[Excerpts from a dataset]
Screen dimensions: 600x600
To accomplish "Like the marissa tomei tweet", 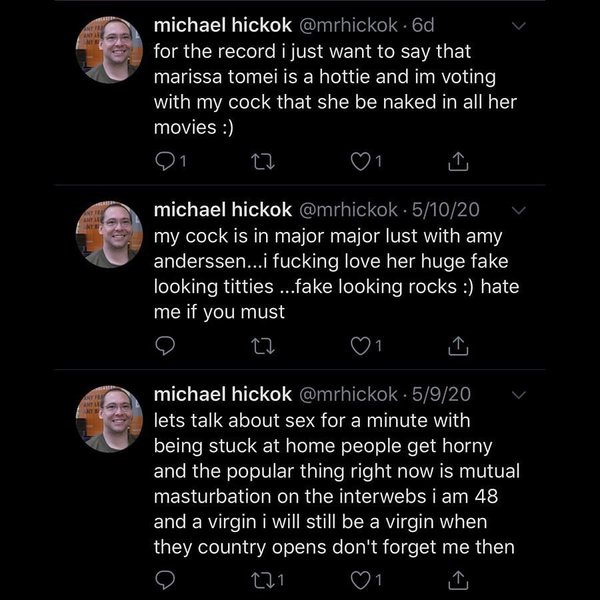I will coord(364,160).
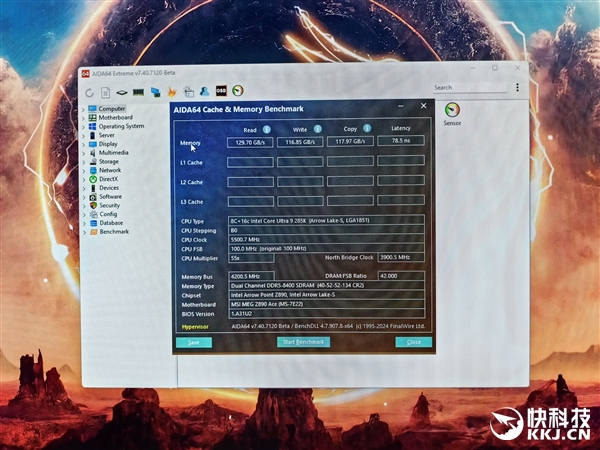
Task: Expand the Motherboard tree node
Action: coord(84,118)
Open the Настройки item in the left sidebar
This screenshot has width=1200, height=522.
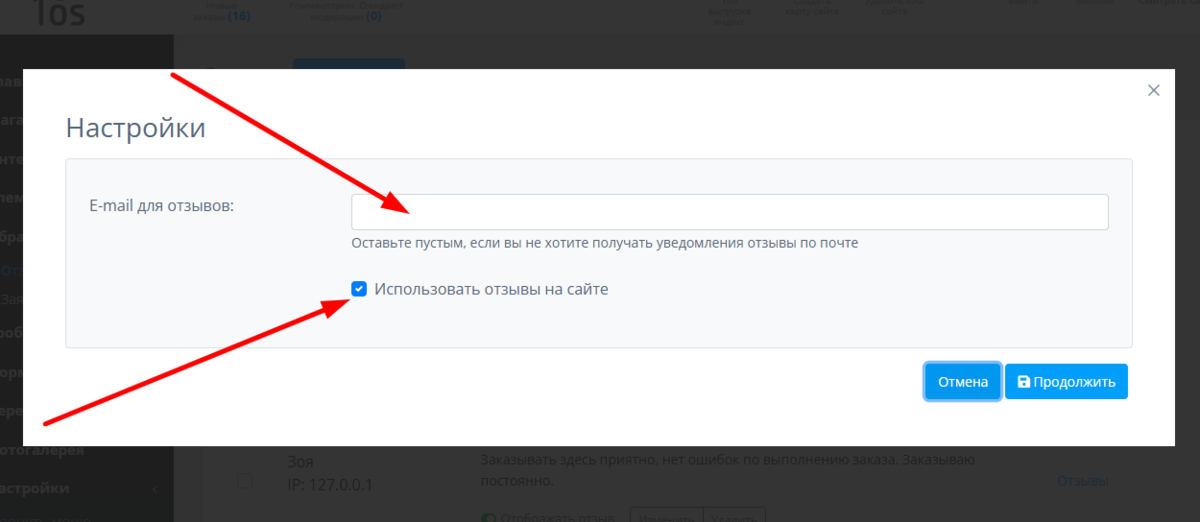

### What the task asks:
Extract, character for character, every line from the one that holds "Open the Настройки item in the left sidebar" through the end of the entries above. Include both boundary lines and no pictures.

### Answer to this exercise:
Open the Настройки item in the left sidebar
This screenshot has width=1200, height=522.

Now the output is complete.